PROMPT ▸ Your answer should hold every line of the records below that contains the string "computer".

(Collected data entries)
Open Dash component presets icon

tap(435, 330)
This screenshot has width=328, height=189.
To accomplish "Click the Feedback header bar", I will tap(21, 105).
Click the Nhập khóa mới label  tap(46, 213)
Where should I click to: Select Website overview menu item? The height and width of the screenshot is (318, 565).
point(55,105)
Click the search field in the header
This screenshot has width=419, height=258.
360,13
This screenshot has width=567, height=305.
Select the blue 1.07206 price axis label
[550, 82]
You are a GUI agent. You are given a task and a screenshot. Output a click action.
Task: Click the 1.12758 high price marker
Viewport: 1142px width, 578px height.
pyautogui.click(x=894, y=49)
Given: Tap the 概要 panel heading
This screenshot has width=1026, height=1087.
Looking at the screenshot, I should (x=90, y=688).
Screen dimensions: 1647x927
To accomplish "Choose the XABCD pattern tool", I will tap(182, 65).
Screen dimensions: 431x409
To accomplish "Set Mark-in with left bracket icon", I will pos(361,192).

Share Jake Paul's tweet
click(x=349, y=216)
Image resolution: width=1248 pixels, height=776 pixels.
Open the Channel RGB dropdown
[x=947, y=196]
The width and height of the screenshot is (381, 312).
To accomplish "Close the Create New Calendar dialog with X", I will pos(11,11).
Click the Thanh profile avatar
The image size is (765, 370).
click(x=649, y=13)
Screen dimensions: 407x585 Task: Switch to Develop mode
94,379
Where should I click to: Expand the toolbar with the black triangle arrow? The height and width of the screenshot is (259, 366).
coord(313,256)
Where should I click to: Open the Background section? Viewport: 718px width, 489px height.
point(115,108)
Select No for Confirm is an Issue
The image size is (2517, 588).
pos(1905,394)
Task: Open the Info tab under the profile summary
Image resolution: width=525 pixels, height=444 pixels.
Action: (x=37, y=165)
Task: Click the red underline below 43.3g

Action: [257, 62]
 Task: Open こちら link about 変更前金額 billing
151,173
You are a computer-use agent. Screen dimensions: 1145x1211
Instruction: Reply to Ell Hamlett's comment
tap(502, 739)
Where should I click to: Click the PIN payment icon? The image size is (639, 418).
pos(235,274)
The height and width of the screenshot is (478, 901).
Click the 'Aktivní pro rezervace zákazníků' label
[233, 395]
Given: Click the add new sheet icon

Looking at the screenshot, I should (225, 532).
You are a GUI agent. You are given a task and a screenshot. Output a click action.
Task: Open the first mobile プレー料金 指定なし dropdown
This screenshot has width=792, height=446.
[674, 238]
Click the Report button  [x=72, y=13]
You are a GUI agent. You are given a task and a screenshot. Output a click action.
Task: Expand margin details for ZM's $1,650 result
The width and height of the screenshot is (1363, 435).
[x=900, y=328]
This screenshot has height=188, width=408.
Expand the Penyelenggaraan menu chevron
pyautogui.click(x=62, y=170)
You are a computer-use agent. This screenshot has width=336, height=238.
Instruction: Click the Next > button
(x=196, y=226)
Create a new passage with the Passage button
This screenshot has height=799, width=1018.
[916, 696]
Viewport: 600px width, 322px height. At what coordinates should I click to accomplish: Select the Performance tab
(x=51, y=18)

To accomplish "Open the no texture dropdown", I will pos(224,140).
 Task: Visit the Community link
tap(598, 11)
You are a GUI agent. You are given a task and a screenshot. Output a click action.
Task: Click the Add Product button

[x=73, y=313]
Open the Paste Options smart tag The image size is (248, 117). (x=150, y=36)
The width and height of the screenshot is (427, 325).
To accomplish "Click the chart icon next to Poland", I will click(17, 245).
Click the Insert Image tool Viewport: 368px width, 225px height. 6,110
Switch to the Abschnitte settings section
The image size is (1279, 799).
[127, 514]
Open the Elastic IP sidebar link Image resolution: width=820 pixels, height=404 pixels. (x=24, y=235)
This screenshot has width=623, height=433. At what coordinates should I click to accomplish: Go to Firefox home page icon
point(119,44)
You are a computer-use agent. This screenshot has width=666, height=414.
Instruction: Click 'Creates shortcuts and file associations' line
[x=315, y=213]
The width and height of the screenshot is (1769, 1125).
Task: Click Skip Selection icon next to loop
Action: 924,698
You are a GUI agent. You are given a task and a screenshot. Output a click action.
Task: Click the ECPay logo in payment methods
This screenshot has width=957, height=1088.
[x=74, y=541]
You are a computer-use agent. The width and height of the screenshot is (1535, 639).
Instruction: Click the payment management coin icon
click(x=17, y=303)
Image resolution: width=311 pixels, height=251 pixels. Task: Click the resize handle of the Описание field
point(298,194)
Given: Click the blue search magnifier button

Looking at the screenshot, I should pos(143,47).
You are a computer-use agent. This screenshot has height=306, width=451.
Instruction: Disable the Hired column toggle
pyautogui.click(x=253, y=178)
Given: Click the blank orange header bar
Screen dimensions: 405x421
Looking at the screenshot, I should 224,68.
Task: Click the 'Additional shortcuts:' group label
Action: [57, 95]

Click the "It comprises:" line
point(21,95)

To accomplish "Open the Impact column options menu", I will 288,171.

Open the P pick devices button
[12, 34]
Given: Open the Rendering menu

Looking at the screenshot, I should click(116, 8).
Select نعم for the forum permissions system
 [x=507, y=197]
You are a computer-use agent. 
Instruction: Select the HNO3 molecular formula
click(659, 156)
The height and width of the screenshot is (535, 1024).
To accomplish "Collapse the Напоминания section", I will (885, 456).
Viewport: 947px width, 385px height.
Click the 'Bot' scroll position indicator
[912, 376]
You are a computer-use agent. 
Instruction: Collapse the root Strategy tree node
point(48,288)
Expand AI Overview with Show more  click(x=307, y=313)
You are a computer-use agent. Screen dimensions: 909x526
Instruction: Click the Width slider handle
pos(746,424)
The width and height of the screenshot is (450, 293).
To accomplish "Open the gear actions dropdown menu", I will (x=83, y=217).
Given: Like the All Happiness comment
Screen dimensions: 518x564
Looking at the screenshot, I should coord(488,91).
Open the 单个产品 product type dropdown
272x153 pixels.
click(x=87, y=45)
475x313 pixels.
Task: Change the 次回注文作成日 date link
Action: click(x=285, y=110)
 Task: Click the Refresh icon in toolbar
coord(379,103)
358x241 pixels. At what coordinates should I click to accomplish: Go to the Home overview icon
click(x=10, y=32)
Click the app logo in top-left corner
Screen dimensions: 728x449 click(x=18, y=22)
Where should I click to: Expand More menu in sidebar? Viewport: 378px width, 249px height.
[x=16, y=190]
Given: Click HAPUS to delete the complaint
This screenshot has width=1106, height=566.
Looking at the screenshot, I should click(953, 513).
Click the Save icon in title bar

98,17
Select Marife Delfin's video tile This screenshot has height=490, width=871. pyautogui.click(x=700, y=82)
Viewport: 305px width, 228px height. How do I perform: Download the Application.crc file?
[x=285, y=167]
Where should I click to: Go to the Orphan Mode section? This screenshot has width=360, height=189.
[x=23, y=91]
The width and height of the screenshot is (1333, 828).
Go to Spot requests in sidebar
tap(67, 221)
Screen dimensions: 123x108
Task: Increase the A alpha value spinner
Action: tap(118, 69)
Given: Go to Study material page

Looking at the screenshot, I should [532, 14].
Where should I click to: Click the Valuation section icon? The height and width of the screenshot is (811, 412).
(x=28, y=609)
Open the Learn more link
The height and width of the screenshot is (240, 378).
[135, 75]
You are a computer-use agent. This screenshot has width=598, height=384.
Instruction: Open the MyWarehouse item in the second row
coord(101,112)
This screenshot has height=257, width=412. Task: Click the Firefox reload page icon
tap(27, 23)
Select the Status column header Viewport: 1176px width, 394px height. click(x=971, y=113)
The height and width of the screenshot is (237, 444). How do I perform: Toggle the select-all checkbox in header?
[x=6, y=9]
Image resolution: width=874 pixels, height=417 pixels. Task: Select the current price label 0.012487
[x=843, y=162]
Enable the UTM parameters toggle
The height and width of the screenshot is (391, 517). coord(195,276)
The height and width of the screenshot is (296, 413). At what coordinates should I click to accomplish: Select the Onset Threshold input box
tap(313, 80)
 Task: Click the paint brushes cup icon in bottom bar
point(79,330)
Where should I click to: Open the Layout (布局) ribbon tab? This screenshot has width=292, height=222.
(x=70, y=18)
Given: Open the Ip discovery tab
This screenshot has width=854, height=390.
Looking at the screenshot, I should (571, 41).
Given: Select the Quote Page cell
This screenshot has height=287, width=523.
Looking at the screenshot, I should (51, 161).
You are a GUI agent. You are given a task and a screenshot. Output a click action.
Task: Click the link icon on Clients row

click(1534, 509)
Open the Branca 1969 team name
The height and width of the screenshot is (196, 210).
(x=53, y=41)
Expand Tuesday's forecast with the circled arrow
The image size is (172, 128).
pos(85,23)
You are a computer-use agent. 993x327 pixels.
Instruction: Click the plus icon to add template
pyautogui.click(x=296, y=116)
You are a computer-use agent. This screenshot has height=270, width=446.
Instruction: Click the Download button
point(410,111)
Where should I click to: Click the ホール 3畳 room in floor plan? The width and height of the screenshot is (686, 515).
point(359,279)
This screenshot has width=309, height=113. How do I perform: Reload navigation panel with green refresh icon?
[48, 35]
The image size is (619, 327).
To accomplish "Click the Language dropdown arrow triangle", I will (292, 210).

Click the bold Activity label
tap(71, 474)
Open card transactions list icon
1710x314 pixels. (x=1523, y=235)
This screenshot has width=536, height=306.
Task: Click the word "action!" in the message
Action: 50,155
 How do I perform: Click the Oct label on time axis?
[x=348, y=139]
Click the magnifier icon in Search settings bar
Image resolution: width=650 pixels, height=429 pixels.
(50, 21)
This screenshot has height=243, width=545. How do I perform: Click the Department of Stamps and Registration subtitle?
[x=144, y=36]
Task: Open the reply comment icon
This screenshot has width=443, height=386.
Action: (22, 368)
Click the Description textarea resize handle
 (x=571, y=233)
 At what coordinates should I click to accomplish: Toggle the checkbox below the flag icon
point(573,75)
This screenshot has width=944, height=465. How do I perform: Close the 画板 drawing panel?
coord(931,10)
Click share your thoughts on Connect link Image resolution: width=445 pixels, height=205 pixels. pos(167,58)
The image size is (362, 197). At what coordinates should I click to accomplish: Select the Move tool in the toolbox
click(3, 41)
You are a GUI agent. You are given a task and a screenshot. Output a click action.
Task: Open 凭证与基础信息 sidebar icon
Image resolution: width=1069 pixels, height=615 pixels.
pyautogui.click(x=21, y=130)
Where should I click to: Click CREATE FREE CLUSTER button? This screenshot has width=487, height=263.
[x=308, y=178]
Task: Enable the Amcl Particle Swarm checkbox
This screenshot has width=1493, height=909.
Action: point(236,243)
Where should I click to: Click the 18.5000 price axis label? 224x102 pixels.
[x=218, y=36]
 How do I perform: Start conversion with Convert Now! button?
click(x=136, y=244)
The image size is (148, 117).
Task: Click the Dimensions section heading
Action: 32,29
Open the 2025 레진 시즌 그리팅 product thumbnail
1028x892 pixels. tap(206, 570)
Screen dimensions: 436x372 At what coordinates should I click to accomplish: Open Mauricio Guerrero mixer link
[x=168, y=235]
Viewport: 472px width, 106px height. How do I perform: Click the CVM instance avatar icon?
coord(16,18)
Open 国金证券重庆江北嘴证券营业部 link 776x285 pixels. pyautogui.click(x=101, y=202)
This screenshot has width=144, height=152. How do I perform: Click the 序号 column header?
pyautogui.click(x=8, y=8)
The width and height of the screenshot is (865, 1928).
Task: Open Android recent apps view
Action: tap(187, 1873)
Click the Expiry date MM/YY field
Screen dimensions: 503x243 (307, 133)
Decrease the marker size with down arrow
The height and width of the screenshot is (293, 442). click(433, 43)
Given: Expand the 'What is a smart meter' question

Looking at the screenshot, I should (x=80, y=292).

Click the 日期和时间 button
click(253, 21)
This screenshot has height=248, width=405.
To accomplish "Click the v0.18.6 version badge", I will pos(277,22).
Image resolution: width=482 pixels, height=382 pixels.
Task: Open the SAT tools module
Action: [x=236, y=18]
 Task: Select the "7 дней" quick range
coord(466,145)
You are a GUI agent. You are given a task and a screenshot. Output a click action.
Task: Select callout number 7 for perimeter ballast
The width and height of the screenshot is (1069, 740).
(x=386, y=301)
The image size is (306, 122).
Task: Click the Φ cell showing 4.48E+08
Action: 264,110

EXERCISE RESPONSE ▸
You are a computer-use agent. Screen dimensions: 1145x1211
You are a computer-use agent. This screenshot has width=336, height=238.
You are a computer-use agent. This screenshot has width=666, height=414.
You are a computer-use agent. The width and height of the screenshot is (1535, 639).
You are a computer-use agent. This screenshot has height=306, width=451.
You are a computer-use agent. 
You are a computer-use agent. 
You are a computer-use agent. Screen dimensions: 909x526
You are a computer-use agent. This screenshot has width=598, height=384.
You are a computer-use agent. 993x327 pixels.
You are a computer-use agent. This screenshot has height=270, width=446.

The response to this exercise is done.